I'd gone to return some books. My brother had borrowed my videotape of Clan of the Cave Bear a few nights ago and I was reminded that I had bought the fifth novel in that series a good year or so ago and not gotten around to reading it yet. On a whim, I grabbed the first four books in the 'Earth's Children' series so I could re-read them before tackling the new one; as I recall, there was a huge lag between book #4 and #5--way more than that between the same-numbered Harry Potter books, if I recall correctly.
So I'm waiting in the check-out line by the front desk with my arms full of books when a woman steps into line behind me.

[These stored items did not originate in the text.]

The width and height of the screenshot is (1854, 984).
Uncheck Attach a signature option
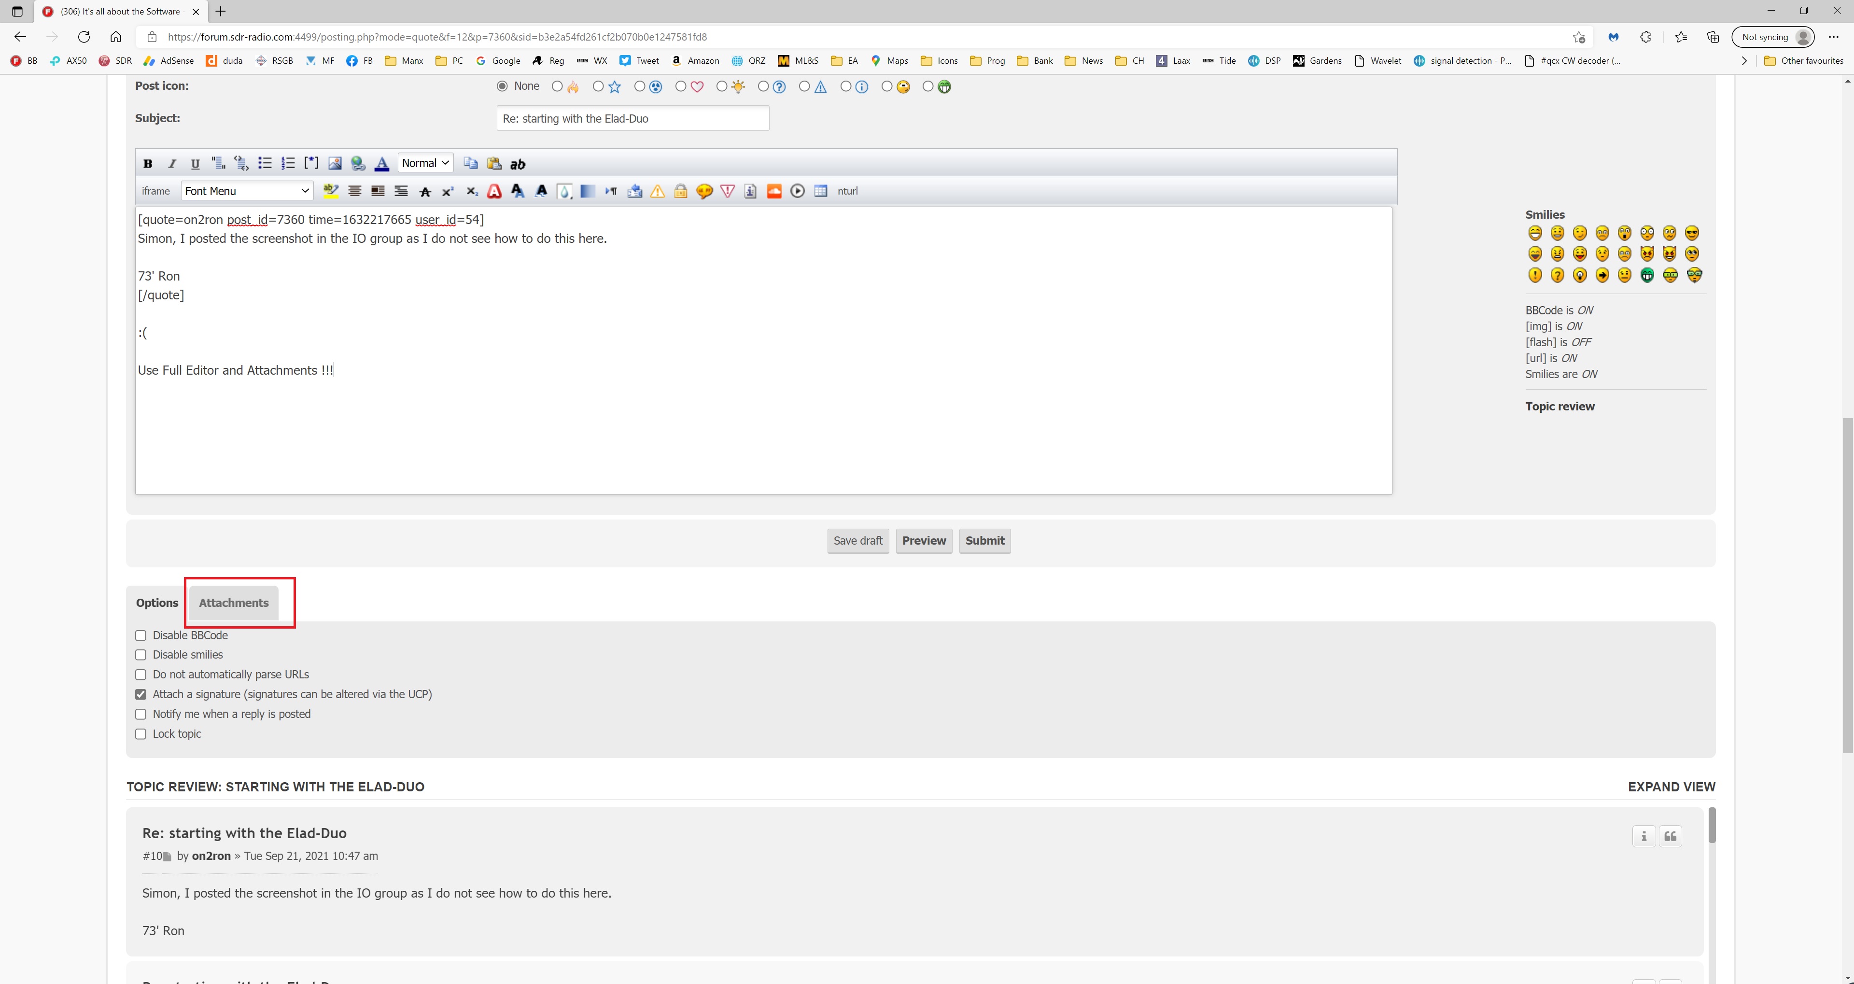pos(141,695)
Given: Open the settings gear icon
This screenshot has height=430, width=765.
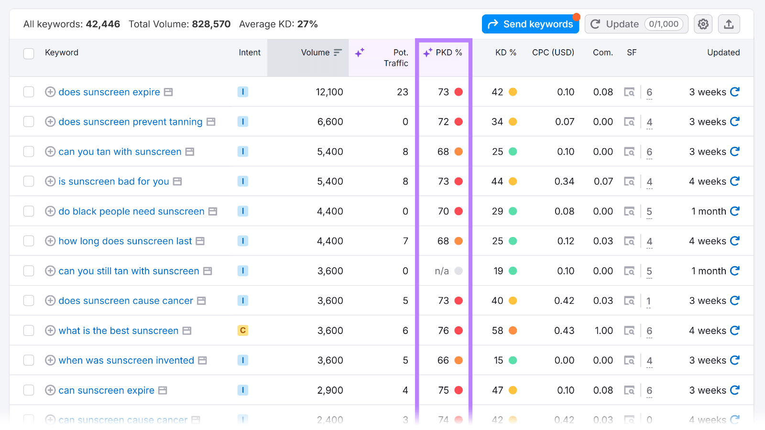Looking at the screenshot, I should (703, 24).
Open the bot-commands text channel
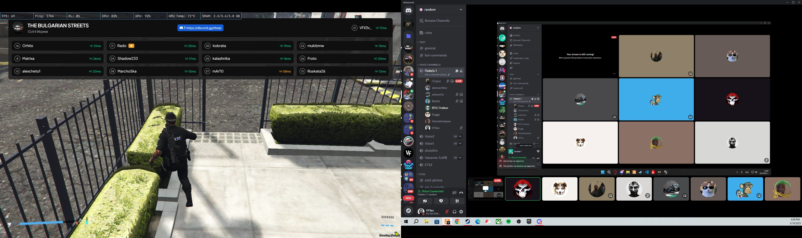 [436, 55]
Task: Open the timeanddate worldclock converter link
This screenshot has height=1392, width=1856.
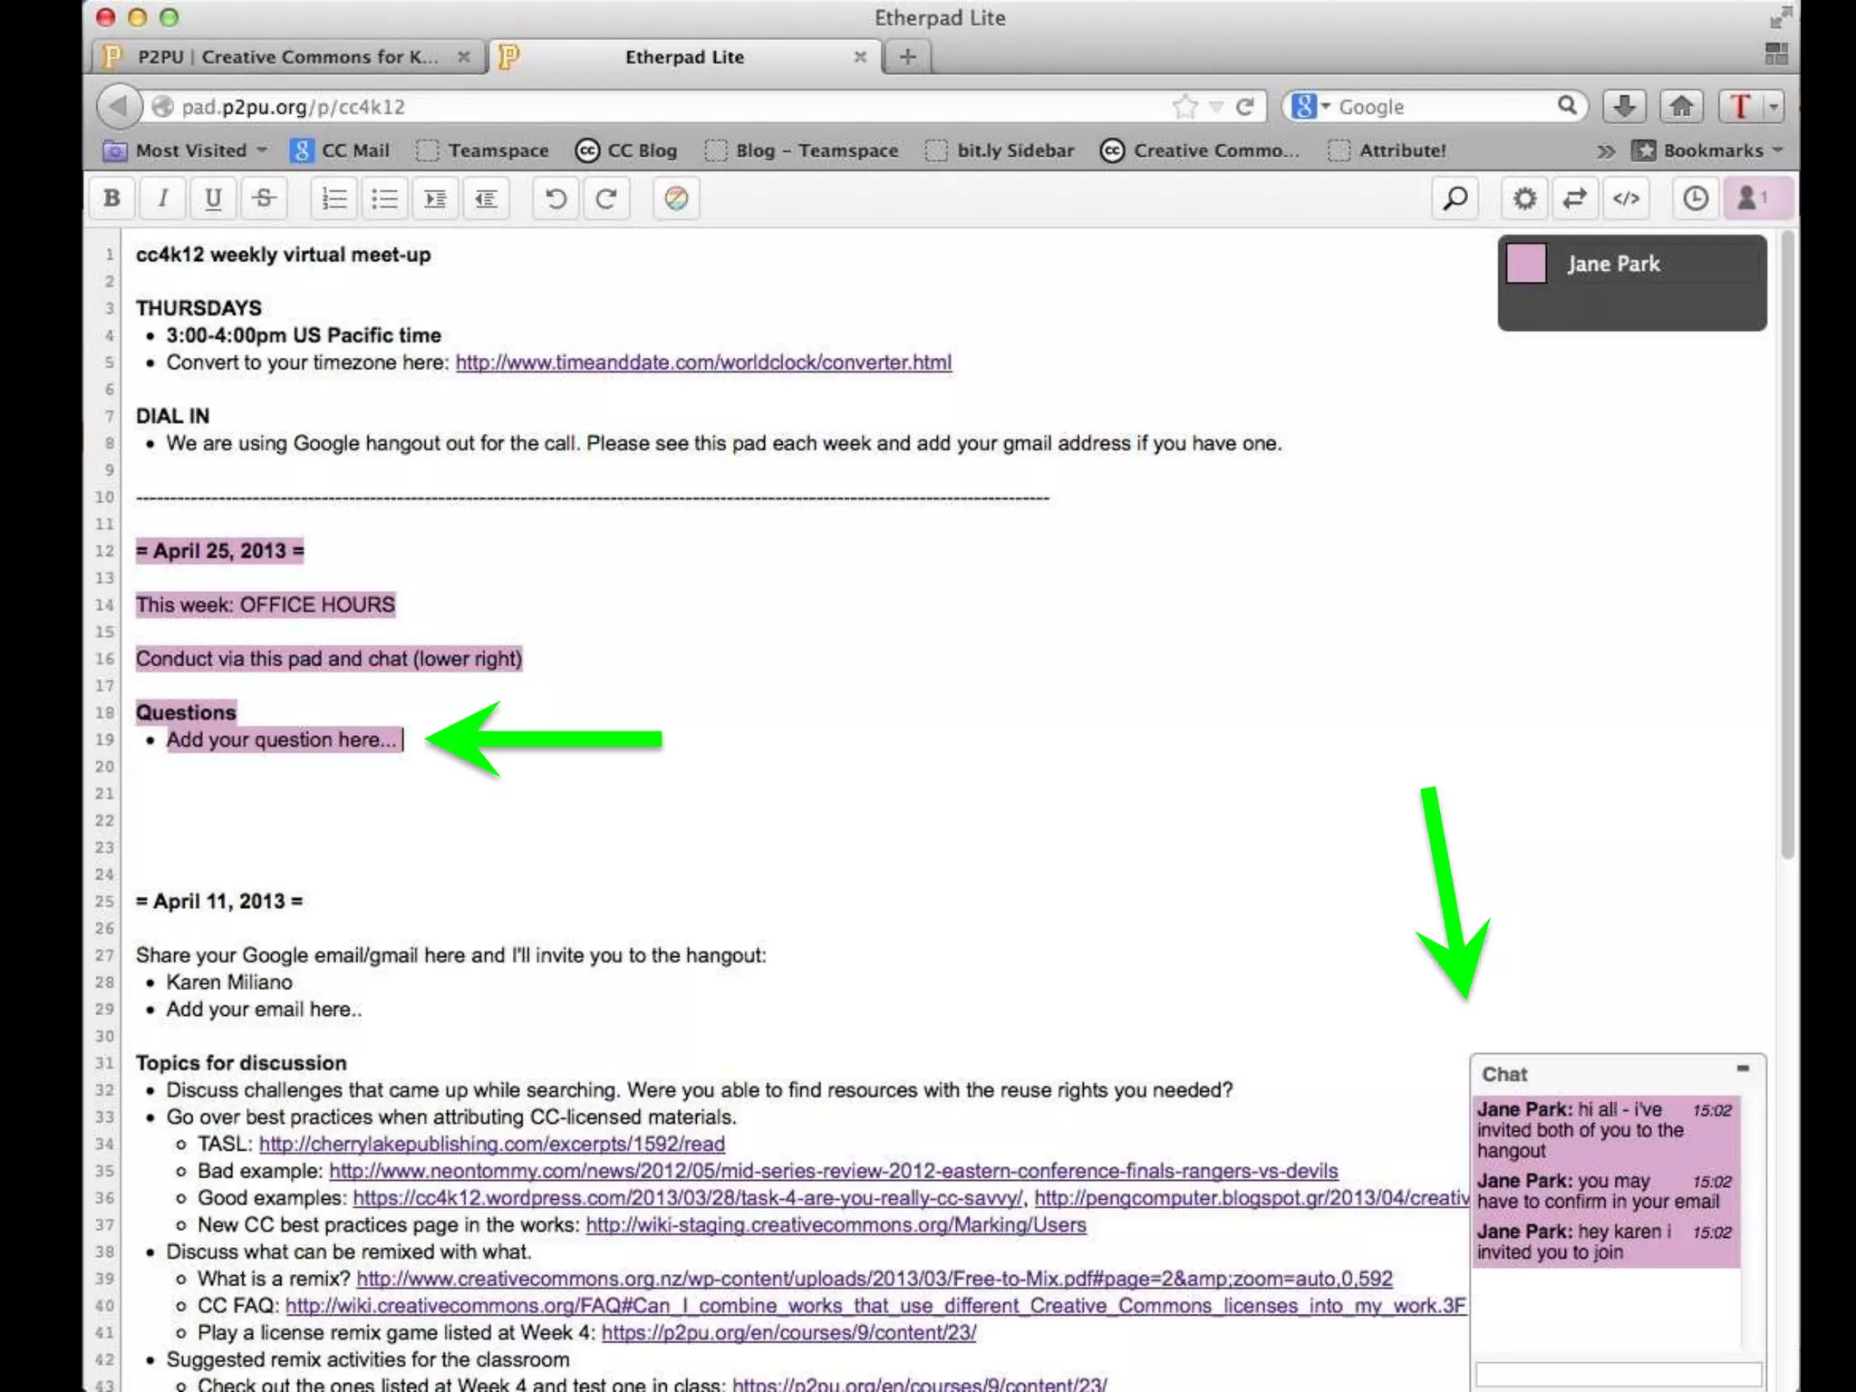Action: tap(703, 363)
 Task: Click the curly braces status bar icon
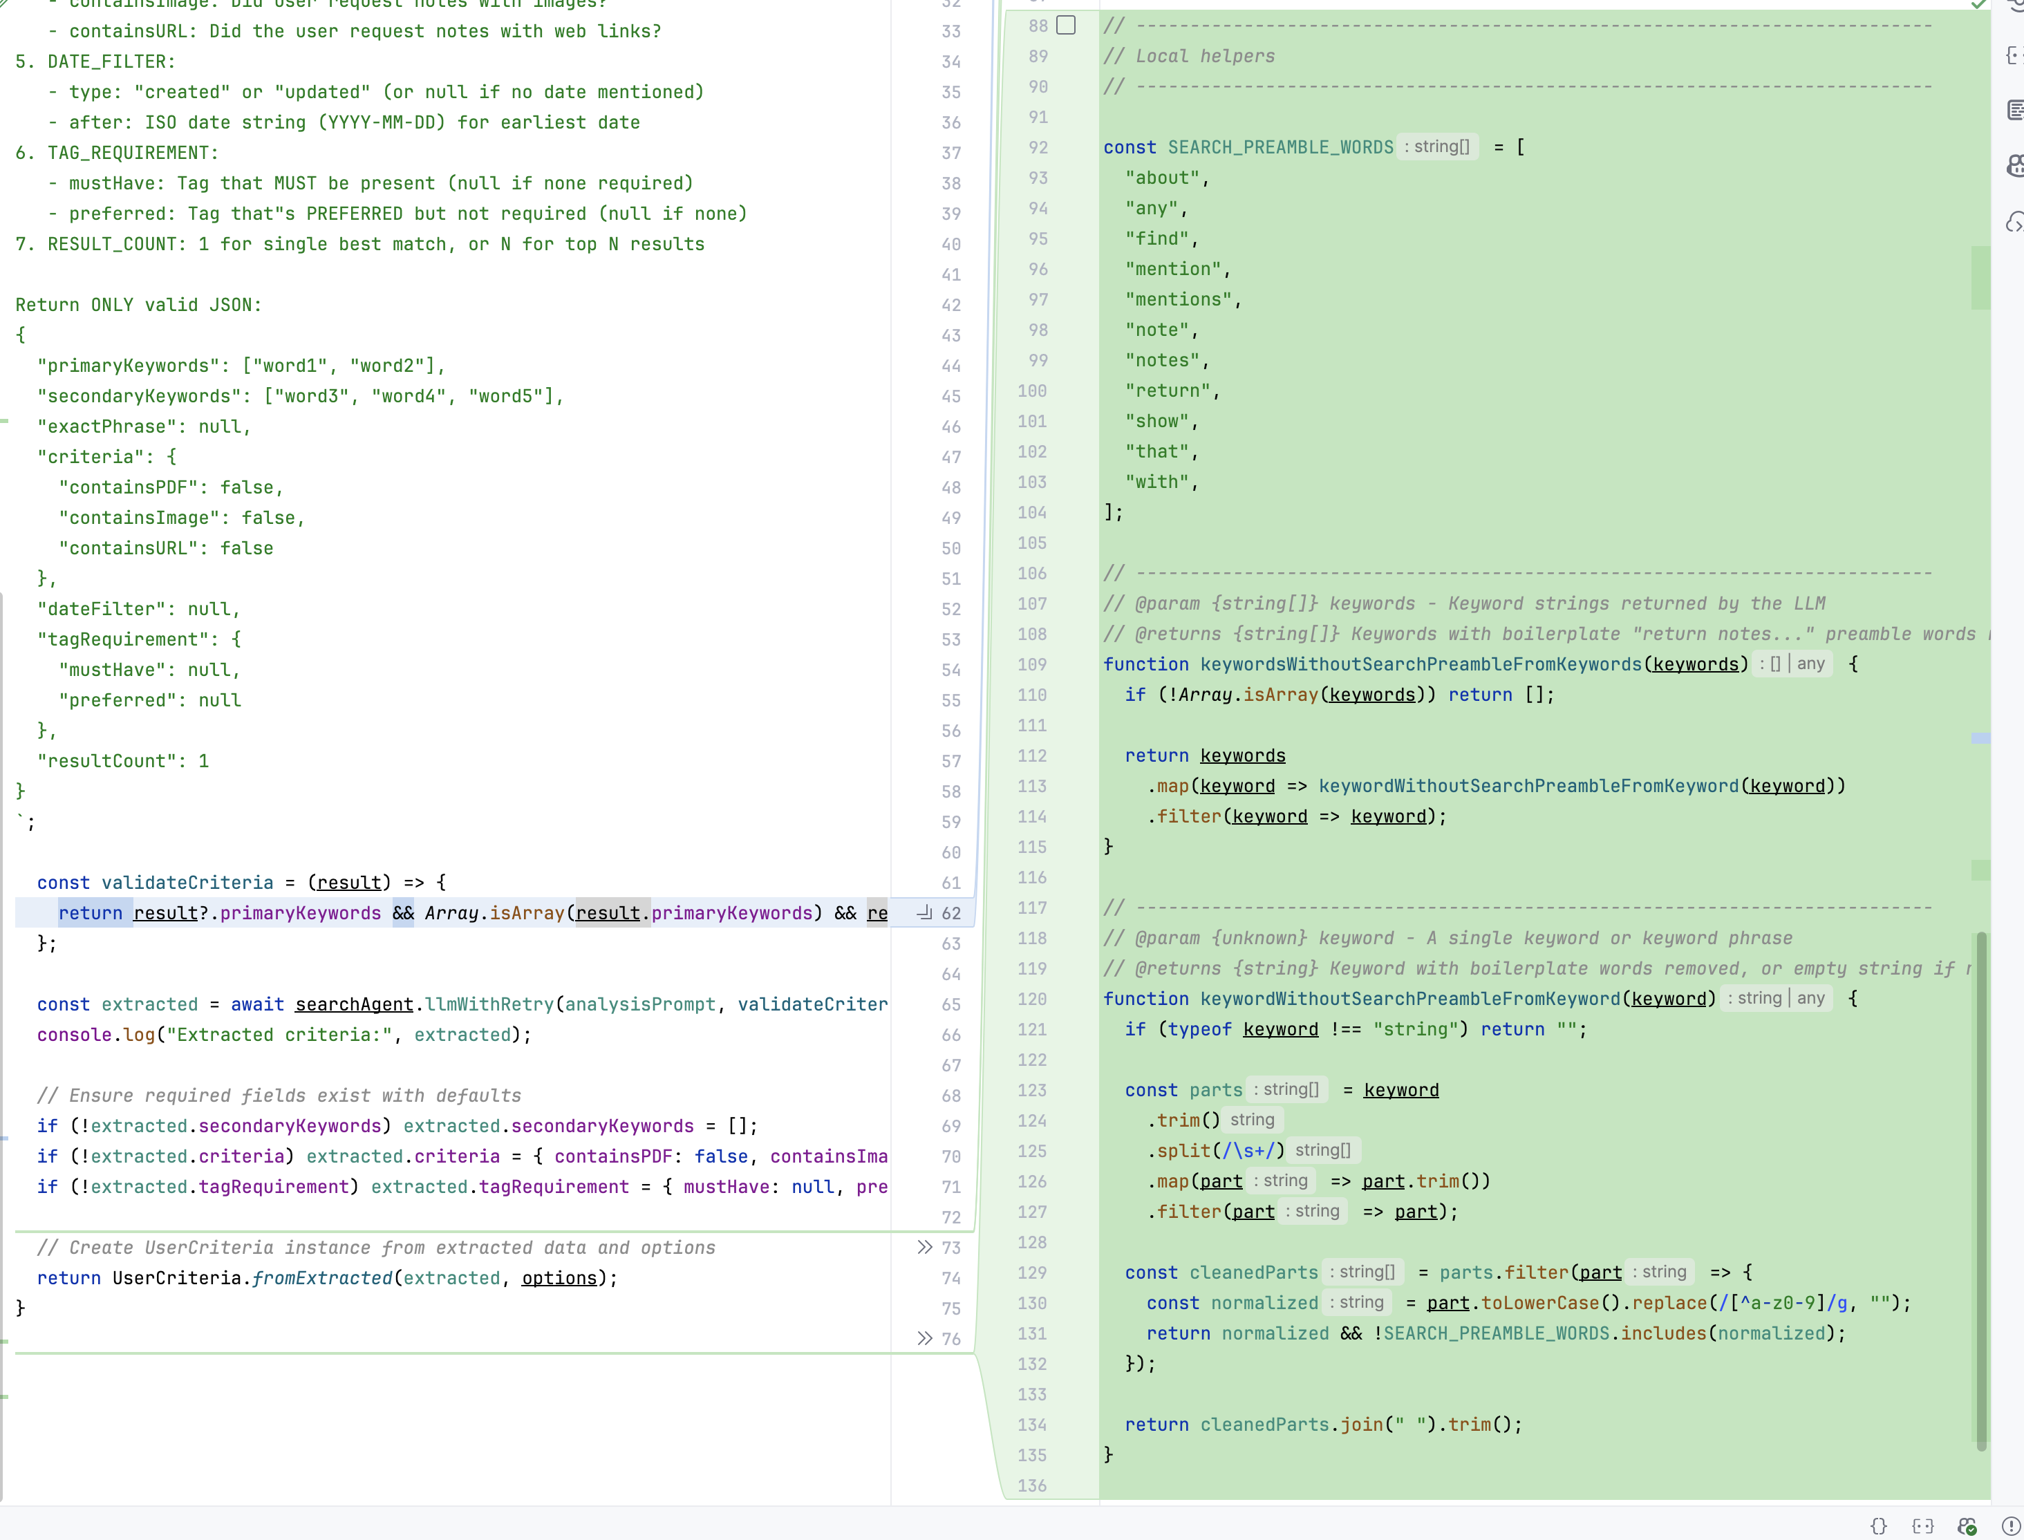point(1878,1525)
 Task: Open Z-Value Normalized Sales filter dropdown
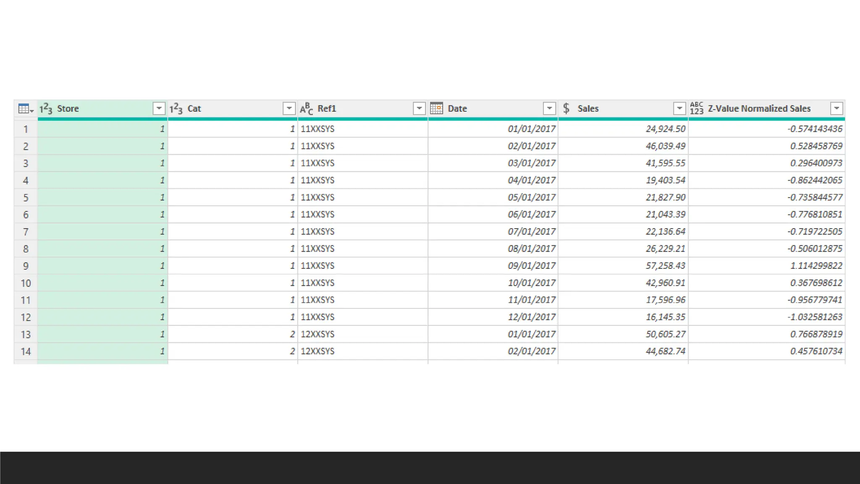point(836,108)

I would love to be able to say she was some naive, fresh-faced, 'watches-The Craft-too-much' teenager, but, alas, such was not the case. I'm 36; she had to be at least 30, I'm guessing. She grinned down at the books in my arms and then her eyes flicked up to the t-shirt I was wearing, which had a Celtic triskelion across the front. It was about that time that I saw the silver-dollar-sized pentacle she was wearing. "I've read those books!" she chirped brightly. "Are you a pagan?"
I confess I don't know why I answered her honestly. I guess it's because it's just second nature not to lie, not even to save myself what followed.
"Me too! Our whole coven has read those books. They showed us the mysteries of the Great Mother! Have you read the new one, where the author reveals the Song of the Great Mother to everyone?"
...
I think I gaped. She apparently took that to mean that I hadn't read the fifth book yet, which was accurate, as far as that goes. "Oh, you must read it!" she cooed. "It's so wonderfully deep. It tells all about how She created the Earth and all of us on it. It's so sad how Her worship has been distorted and persecuted and almost destroyed!"
Now, don't get me wrong; I like Jean Auel's books all right. She seems to do a fair job of research as far as her anthropology and archaeology go--I'm at least moderately familiar with the work of the Leakeys in Africa, as well as more recent research in the field--but Auel's interpretations of the findings in Europe are FICTIONAL. Pleasant enough to read, although bordering on prehistoric porn in some places, but a fun enough way to kill an afternoon if you already have the housework done.
What the books are not, in any way, is something to base one's religious beliefs around. Fiction. F-I-C-T-I-O-N. And this woman just didn't get that.
I honestly admit I had no idea what to say to this woman as she burbled on. I nodded mutely as she talked, but I was pretty happy to get the books checked out and flee as politely as I could.
For the record, my own path is Celtic Reconstructionist/Hellenic Reconstructionist (separately; I never do rituals that mix the two pantheons), but I've worked damn hard and long to make things as historically accurate as possible in my own day-to-day spiritual practices and this sort of thing just leaves me speechless.
I admit I don't interact with the Pagan community much offline, aside from the occasional Pagan Pride Day trip, but have things in the real world amongst neopagans really gotten THIS fluffy?




In many cases, yes. But fear not! Many of us do, in fact, study hard and know fact from fiction. (You will see similarities, actually, in people taking "The Da Vinci Code" as more than fiction. It's not even like it's that good a book.)